Scratch

Working with Intermediate Data in Code Ocean

The /scratch folder is a dedicated folder mounted to the Capsule that ensures large intermediate data can be easily used in Code Ocean. It functions differently during Cloud Workstation sessions versus Reproducible Runs. In both cases, the /scratch folder is mounted EFS storage that is practically unlimited in size.

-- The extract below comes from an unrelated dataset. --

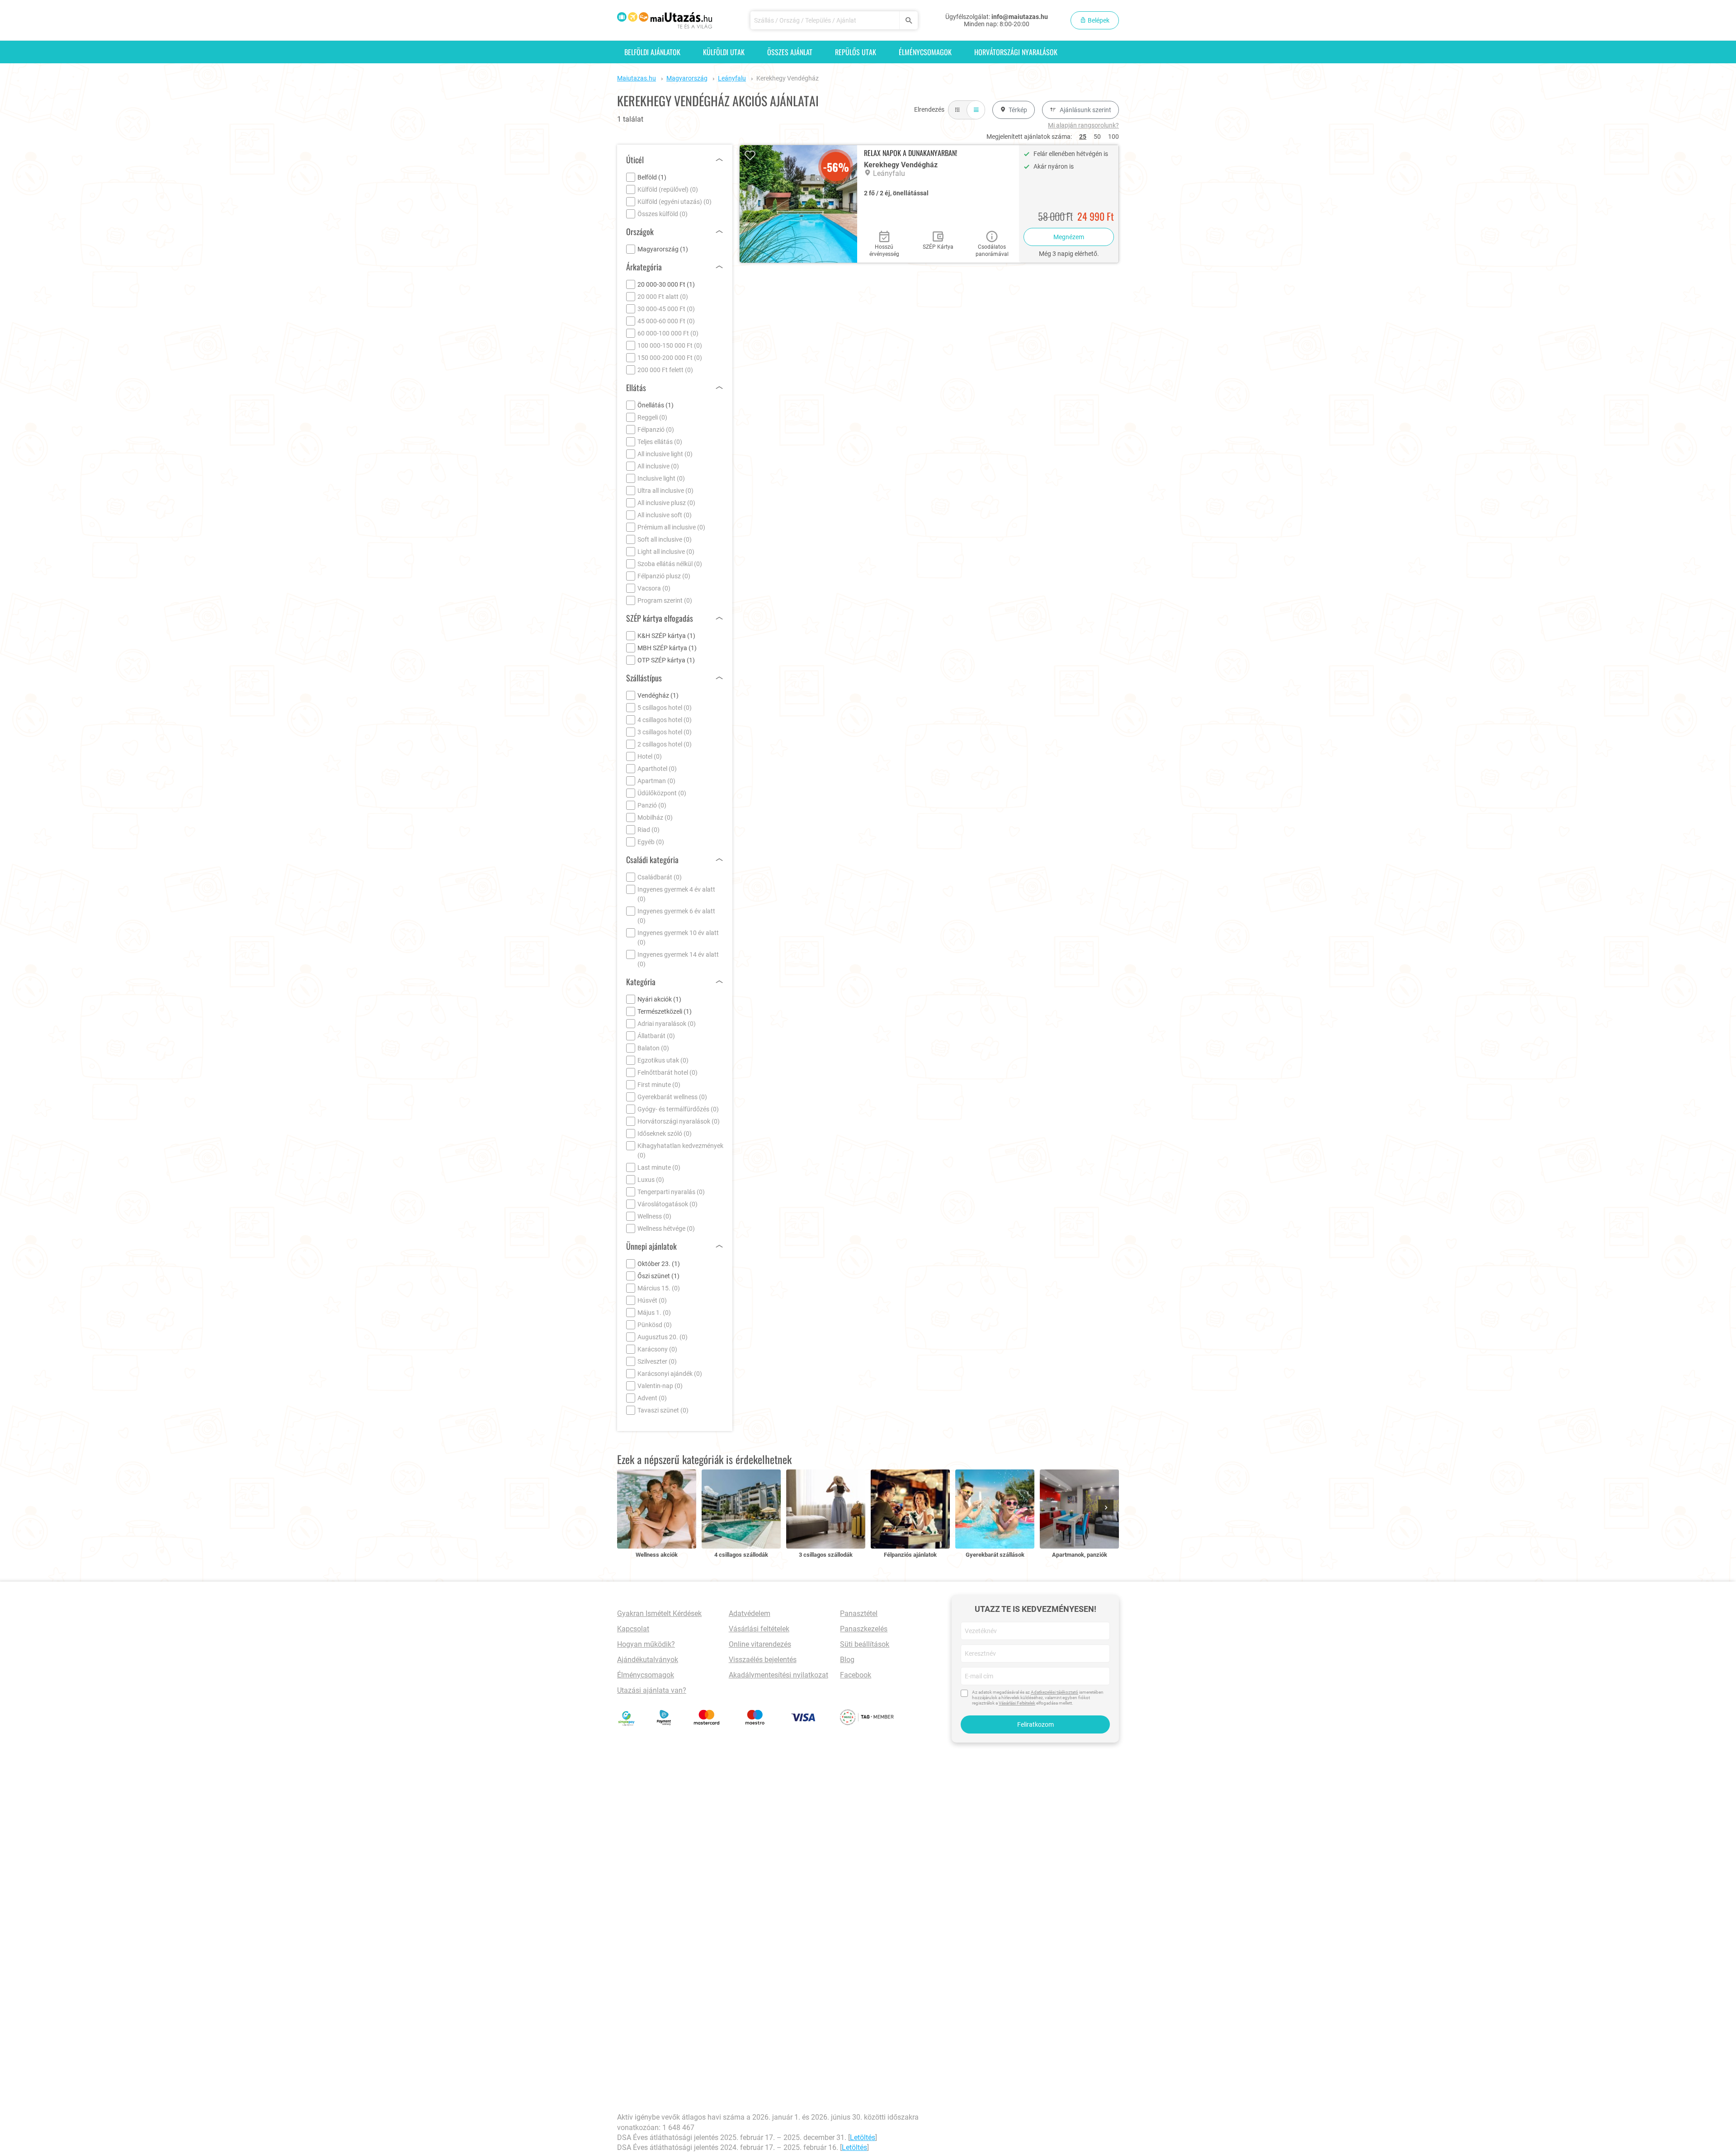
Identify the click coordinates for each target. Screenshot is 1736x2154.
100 (1113, 136)
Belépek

When launching a Cloud Workstation, working with a large volume of data can significantly affect the performance of the Capsule. Disk space is limited and copying large volumes of data back and forth between the Cloud Workstation and Capsule is time-consuming and not recommended.

Cloud Workstation Scratch

For Cloud Workstation (CW) sessions the /scratch folder is a mounted drive whose contents will persist throughout the lifetime of the Capsule. Files written to scratch during a CW session will be visible in the capsule IDE after the session is shutdown and will be available in all subsequent sessions unless deleted by the user. These files will not be available during a Reproducible Run.

The /scratch folder is a convenient location to store large data before creating a Data Asset from either the Capsule IDE or during a CW session.

It is best practice to delete files from scratch that are no longer needed to avoid taking up unnecessary storage. Should the Capsule be deleted, the /scratch folder will be deleted as well.

The Reproducible Run scratch is not the same folder as Cloud Workstation scratch. The Reproducible Run scratch is emptied before the end of each run, the content will not be visible in the Capsule IDE.

Reproducible Run Scratch

For Reproducible Runs the /scratch folder functions as a temporary folder that is empty at the start of the run and will be emptied at the end of the run. The Capsule workspace (i.e. the core files excluding Data Assets) is limited to 5GB and therefore a Reproducible Run will fail if this limit is exceeded by creating new files during the run. The scratch folder can be used during a run to safely create files or work with intermediate data of any size. Since the folder is emptied before the end of each run any results must be moved to the results folder.